In 2018, Uber, the former darling of Silicon Valley, was in a crisis. Mounting lawsuits, a data breach cover up scandal, leadership instability, and rising concerns over the company’s inability to turn a profit led many to question the firm’s future. To make matters worse, in June 2017, Uber was rocked by an employee blog post that detailed multiple incidents of sexual harassment and the company's inadequate response to her complaints. This led to a wave of similar allegations, exposing a toxic workplace culture at Uber.
Although the rideshare company has continued to struggle in recent years to do some of the same problems, by most accounts it succeeded in fixing the toxic culture that had prompted the 2017 blog post. The culture change has largely been attributed to Bo Young Lee, the chief diversity and inclusion officer who was appointed in January 2018.
Here is how the New York Times described Lee’s time at Uber:
“[She] has shepherded the company away from the aggressive, chaotic culture that pervaded under the former chief executive, Travis Kalanick. Mr. Khosrowshahi’s efforts included increased diversity initiatives under Ms. Lee, who has led the effort since 2018. Before joining Uber, she held similar roles at the financial services firm Marsh McLennan and other companies, according to her LinkedIn profile.”
However, despite Lee’s successful tenure with the company, she was put on leave last week. As the same NYT article details, the suspension comes in response to employee outrage over two training sessions Lee organized this year:
“Employees’ concerns centered on a pair of events, one last month and another last Wednesday, that were billed as “diving into the spectrum of the American white woman’s experience” and hearing from white women who work at Uber, with a focus on “the ‘Karen’ persona.” They were intended to be an “open and honest conversation about race,” according to the invitation.
But workers instead felt that they were being lectured on the difficulties experienced by white women and why “Karen” was a derogatory term and that Ms. Lee was dismissive of their concerns, according to messages sent on Slack, a workplace messaging tool, that were viewed by The Times.”
It might surprise some that just one misstep, if you’re inclined to consider these training sessions as such, would lead to the dismissal of an esteemed officer. However, I imagine the calculation was quite a simple one for the decision makers at Uber. Lee succeeded with the tough project of reforming the company’s toxic, tech-bro culture in the late 2010’s. The hard work is done. Now, they must imagine that they can just plug in any other relatively competent diversity officer to maintain the status quo. They’re probably right.
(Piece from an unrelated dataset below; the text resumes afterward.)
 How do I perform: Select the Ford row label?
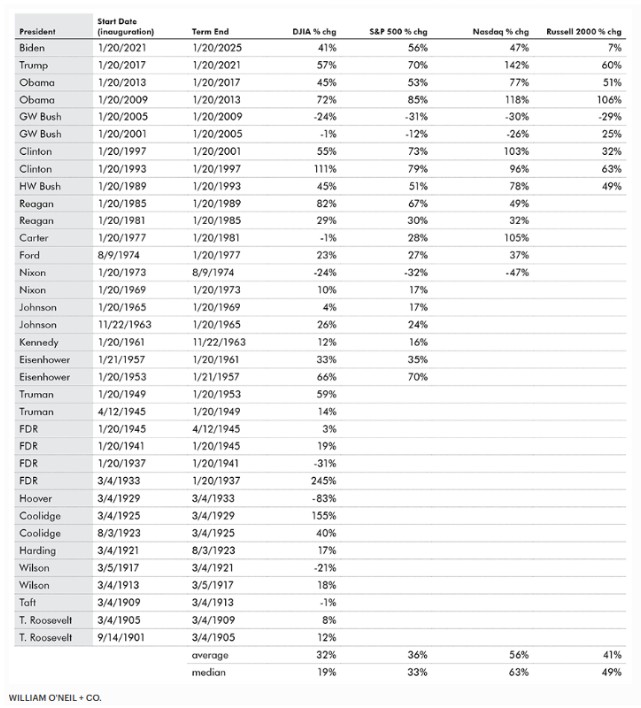pyautogui.click(x=30, y=255)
While it might be a simple decision viewed through a bottom-line management perspective, this case raises all sorts of questions about how and if companies can make progress on diversity and inclusion. What H.R. “experts” prescribe as best practices are proven not to work. Journalist Matt Iglesias wrote a long, well-researched post about this last year:
“Do people who undergo training usually shed their biases? Researchers have been examining that question since before World War II, in nearly a thousand studies. It turns out that while people are easily taught to respond correctly to a questionnaire about bias, they soon forget the right answers. The positive effects of diversity training rarely last beyond a day or two, and a number of studies suggest that it can activate bias or spark a backlash. Nonetheless, nearly half of midsize companies use it, as do nearly all the Fortune 500."
It would seem that a new approach is in order. However, as Bo Young Lee has proved this week, new approaches are risky business.